Over the course of that day, Mother had made a series of credit transfers to different accounts, which she did seemingly of her own free will. The money to pay for their home on Overlook Station vanished. With space so tight up there, Bee and her mother quickly found themselves booted onto Surface, suddenly homeless like so many others.
Overlook City was packed with folks from beyond the belt looking to escape the constant threat of pirate raids. Overlook was supposed to be one of hundreds of dome cities on Surface, but during the rebellion those plans went up in smoke. Now there were barely twenty domes left on the whole planet—and half those were built after the war. Bee and her mother fell through the cracks like many others.

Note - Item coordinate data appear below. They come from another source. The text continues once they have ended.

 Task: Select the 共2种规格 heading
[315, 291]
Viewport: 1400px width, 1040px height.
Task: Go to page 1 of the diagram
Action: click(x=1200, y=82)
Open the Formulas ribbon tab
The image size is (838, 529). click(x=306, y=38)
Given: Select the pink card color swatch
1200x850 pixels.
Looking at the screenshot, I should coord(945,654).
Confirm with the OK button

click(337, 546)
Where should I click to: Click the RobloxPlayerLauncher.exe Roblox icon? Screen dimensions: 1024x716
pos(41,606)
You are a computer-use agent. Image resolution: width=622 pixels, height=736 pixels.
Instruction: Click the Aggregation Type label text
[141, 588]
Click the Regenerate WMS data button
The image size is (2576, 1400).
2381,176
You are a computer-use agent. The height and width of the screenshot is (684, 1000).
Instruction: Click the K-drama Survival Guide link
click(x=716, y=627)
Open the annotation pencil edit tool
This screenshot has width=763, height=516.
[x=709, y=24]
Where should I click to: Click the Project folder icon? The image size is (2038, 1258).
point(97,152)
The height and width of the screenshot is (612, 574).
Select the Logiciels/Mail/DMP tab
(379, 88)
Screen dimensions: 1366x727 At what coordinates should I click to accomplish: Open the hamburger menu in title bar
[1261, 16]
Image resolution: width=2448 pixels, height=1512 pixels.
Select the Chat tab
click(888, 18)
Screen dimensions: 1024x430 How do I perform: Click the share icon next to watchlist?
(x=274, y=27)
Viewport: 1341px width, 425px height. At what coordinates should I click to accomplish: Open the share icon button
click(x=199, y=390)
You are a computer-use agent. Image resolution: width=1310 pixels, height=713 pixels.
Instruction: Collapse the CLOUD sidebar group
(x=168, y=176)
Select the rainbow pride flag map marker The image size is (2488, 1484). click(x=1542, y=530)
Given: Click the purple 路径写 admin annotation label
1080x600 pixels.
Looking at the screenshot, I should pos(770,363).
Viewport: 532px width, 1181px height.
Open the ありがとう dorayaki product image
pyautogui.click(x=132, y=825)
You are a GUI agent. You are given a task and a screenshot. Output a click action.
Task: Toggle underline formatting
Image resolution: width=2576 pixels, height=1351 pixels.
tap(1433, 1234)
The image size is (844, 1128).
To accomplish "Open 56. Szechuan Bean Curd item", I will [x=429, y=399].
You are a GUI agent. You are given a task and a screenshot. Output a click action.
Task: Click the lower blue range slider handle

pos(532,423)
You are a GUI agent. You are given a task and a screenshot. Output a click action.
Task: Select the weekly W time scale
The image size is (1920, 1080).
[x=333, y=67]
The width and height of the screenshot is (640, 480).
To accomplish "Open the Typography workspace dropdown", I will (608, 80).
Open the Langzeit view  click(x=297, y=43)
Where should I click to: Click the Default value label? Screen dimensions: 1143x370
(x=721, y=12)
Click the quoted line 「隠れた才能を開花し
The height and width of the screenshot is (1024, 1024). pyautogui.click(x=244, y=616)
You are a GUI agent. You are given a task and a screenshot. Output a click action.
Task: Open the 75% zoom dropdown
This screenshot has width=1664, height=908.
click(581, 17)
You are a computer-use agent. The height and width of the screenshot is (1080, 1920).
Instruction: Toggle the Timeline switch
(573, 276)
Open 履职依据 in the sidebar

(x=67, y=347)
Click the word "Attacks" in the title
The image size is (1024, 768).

Mother survived for four months on the city streets before she died filthy and diseased. Her body was accustomed to the comparative safety, comfort, and cleanliness of Overlook Station, and was completely unable to fend for herself and her daughter. Bee was too young to do anything but stay at Mother’s side and cry.
During Mother’s last week of life, she ran a high fever that seemed to burn right through the fog crippling her mind. Mother pulled Bee in close and forced a hoarse command from her ravaged body.
Find him, kill him, Mother said.
After that, the fever must have roasted her brain because she would just mumble and babble—to herself, to nobody. Fantasies of torture and vengeance tumbled from her cracked lips, Bee listening wide-eyed and rapt to every word. Mother's last words set a course for the rest of her young daughter’s life.
And then it was all hunger and survival. Bee tried not to think about the things she’d seen, the things she’d been forced to do to keep on clawing toward another miserable day. It was the fire in her gut that kept her going, stoked by Mother’s last words.
And now she finally had some solid ground to stand on. She would find the man with sky-blue eyes and make him pay.
Shortly after Bee’s shower, Hargrove returned for his promised tour. Three polite raps at the door announced his presence and Bee opened it to find the man holding a folded magenta uniform that matched his own.
“For my newest employee.” He held the uniform out for her. “Go on, I’ll give you some time to change. Meet me out here when you’re finished.”
“Oh, I’m starting now?” Bee asked, surprised. “Uh, be right back.”
After showing her the basic layout of the hotel, Hargrove brought her to the kitchen and left her in the care of the head chef, Gunther—a bald-headed, thickly accented gorilla of a man. She spent the afternoon scrubbing pots and pans in hot soapy water. The guy to her right rinsed them off after Bee cleaned them, and the conveyor belt kept bringing more dishes to clean.
Bee took immense satisfaction in seeing just how pristine the dishes looked after they came in so messy. She wasn’t used to things being clean, so what most of the other employees seemed to consider a chore was a complete novelty to her.
Being in the kitchen thrilled her, even if she was only at the outskirts of things. The clattering of metal and plates, the incomprehensible orders booming from Gunther, and the general chaos of making all the food was exciting and mystifying to her at once.
After a while, Gunther barked something at her and shooed her off the dishwashing line to the kitchen’s exit. Someone else took her place. She stood there confused for a moment, thinking maybe she had done something wrong, when Hargrove appeared.
“Gunther tells me you’ve done well,” he said.
Bee shrugged. “Guess so. I’ve never really done this before. And I couldn’t really understand him, so I’m glad he thought I did okay.”
Hargrove laughed. “Well in any case, your shift is over for the day. As long as you don’t cause me trouble, you’re free to do as you like now. Just come by my office in the lobby tomorrow morning at nine.”
“Thanks, Hargrove.”
“Of course.”
“No, I mean it,” Bee insisted. “You helped me today. Most people wouldn’t have done that. I’ll remember it.”
Hargrove smiled as he turned to leave. “Goodnight child, enjoy your room. Gunther was very impressed with your work today—keep it up and the job is yours again tomorrow.”